Make love and war, or else the terrorists will have won:
During Valentine’s week in February, with war impending and the government elevating the terrorism alert, two of Wal-Mart’s hot-selling items were lingerie and duct tape. Talk about ingratitude: terrorists struck in Saudi Arabia. The war with Iraq went well, aside from the detail that the reason for it–weapons of mass destruction–has been elusive. The following is a complete list of all those fired because of the intelligence failure: _______.
While America was trying to acquaint 25 million Iraqis with democracy, 144.5 million Russians fell under President Vladimir Putin’s “managed democracy”–tsarism leavened by state-manipulated plebiscites. If only the world were more like California, where the people, groaning under the wicked choices of the electorate, chose a new governor to wrestle with the people’s chosen legislature over how to undo the damage done by voters in dozens of plebiscites.
In America’s “(court-) managed democracy,” judges began discovering a right to same-sex marriage. Forty-one years after the U.S. Army helped end racial discrimination in admissions at Ole Miss, the Supreme Court found nothing amiss in the University of Michigan’s racial discrimination in admissions.
That court, having said that the First Amendment protections extend to virtual child pornography and tobacco advertising, finally exclaimed “Enough!” In a 5-4 decision co-written by Sandra Day O’Connor, it held that concern for political hygiene justified Congress’s passing the McCain-Feingold legislation to restrict the amount and regulate the content of speech about members of Congress. Thus did a Ronald Reagan 1980 campaign promise (to appoint the first woman justice) result, 23 years later, in ratification of George W. Bush’s decision to sign a bill that he, while campaigning–before taking the oath to defend the Constitution–called unconstitutional.
The Academie Francaise, which never stooped to admit Flaubert or Zola, admitted Valery Giscard d’Estaing, author–sort of–of the European Union’s proposed 263-page Constitution, a screamingly funny political satire. Because of Jayson Blair, heads rolled at The New York Times, where all the “news” had not been fit to print.
American conservatives, controlling both elected branches of government for the first full year since 1954, used their power to… vastly expand the welfare state. The prescription-drug entitlement may cost $2.5 trillion over the next 20 years. Big deal. That sum amounts to only five years of deficits at the current level. Besides, Congress showed that it could act with dispatch against a menace that really annoys people: spam.
Howard Dean discerned what liberals want: attitude. In San Francisco, ground zero of Deanism, sensitivity police stipulated that pets’ owners shall also be called “guardians.” Kobe Bryant, impulse buyer, bought his wife a $4 million diamond ring. “Friends” headed for oblivion, American style: ubiquitous reruns.
Remember Henry Adams’s jest that the succession of presidents from Washington to Grant disproved the theory of evolution?
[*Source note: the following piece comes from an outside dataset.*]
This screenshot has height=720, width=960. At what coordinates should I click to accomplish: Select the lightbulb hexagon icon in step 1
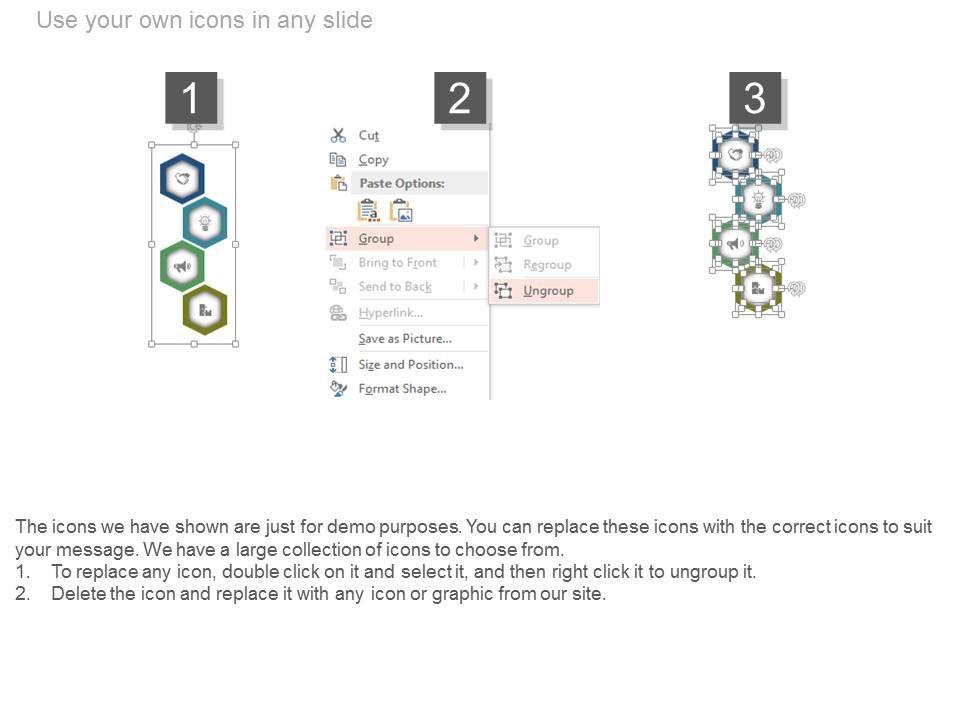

After another year watching their royals, the British could say something similar about the progress, so to speak, from Elizabeth I to the son of Elizabeth II.
Sen. Pat Moynihan, dead at 76, was America’s foremost public intellectual. Another giant of the Finance Committee, Russell Long, 84, was 16 when his father was assassinated, and not quite 30 when elected to the Senate in 1948. David Brinkley, 82, the most famous son of Wilmington, N.C., until Michael Jordan came along, said of television, “When there is no news, we give it to you with the same emphasis as if there were.”
This year the movie musical was revived with “Chicago,” and Sam Phillips died at 80. On July 5, 1954, at his Memphis recording studio, Phillips recorded a 19-year-old singing “That’s All Right Mama.” Elvis’s blending of white and black music helped end the world defended by Lester Maddox and Strom Thurmond, dead at 87 and 100.
In 1951 the Boston Braves’ Warren Spahn, en route to becoming baseball’s winningest left-hander, stood on the mound, 60 feet 6 inches from a New York Giants rookie who was 0-for-12. Willie Mays homered. Said Spahn, “For the first 60 feet, that was a helluva pitch.” Spahn was 82. In the 1934 World Series, Tiger shortstop Billy Rogell’s relay to first hit Cardinal runner Dizzy Dean in the forehead. The next day a headline supposedly said: x-rays of dean’s head reveal nothing. Rogell died at 98.
At 114, Mitoyo Kawate was the world’s oldest person. She was working on her farm six miles from Hiroshima on Aug. 6, 1945. Jack Davis, 108, was Britain’s oldest veteran of mankind’s final war–the war to end war, 1914-18.